The present study aimed to develop and validate a new nomogram for predicting the incidence of hepatocellular carcinoma (HCC) among chronic hepatitis B (CHB) patients receiving antiviral therapy from real-world data.The nomogram was established based on a real-world retrospective study of 764 patients with HBV from October 2008 to July 2020. A predictive model for the incidence of HCC was developed by multivariable Cox regression, and a nomogram was constructed. The predictive accuracy and discriminative ability of the nomogram were assessed by the concordance index (C-index), calibration curves, and decision curve analysis (DCA).
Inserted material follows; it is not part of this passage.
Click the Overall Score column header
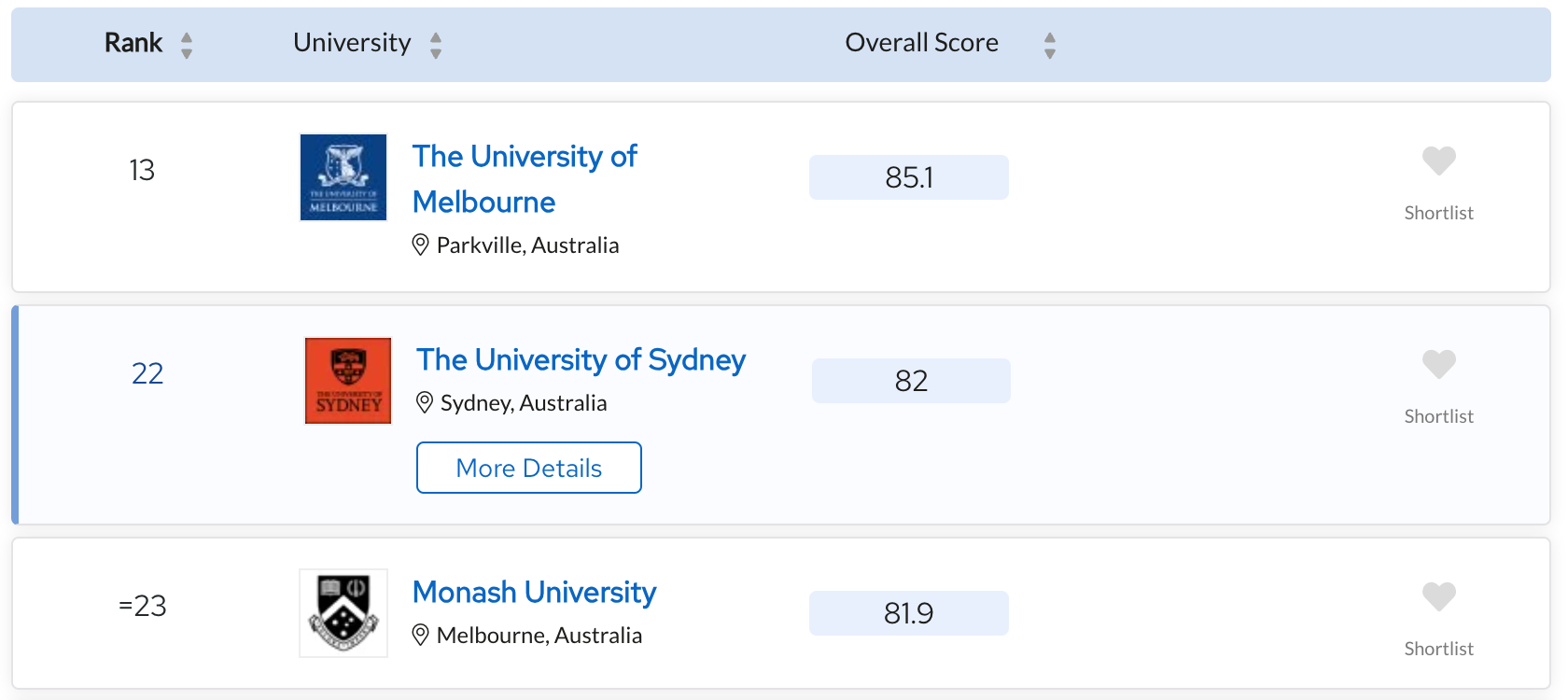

Risk group stratification was performed to assess the predictive capacity of the nomogram. The nomogram was compared to three current commonly used predictive models.A total of 764 patients with HBV were recruited for this study. Age, family history of HCC, alcohol consumption, and Aspartate aminotransferase-to-Platelet Ratio Index (APRI) were all independent risk predictors of HCC in CHB patients. The constructed nomogram had good discrimination with a C-index of 0.811. The calibration curve and DCA also proved the reliability and accuracy of the nomogram. Three risk groups (low, moderate, and high) with significantly different prognoses were identified (p < 0.001). The model's performance was significantly better than that of other risk models.The nomogram was superior in predicting HCC risk among CHB patients who received antiviral treatment. The model can be utilized in clinical practice to aid decision-making on the strategy of long-term HCC surveillance, especially for moderate- and high-risk patients.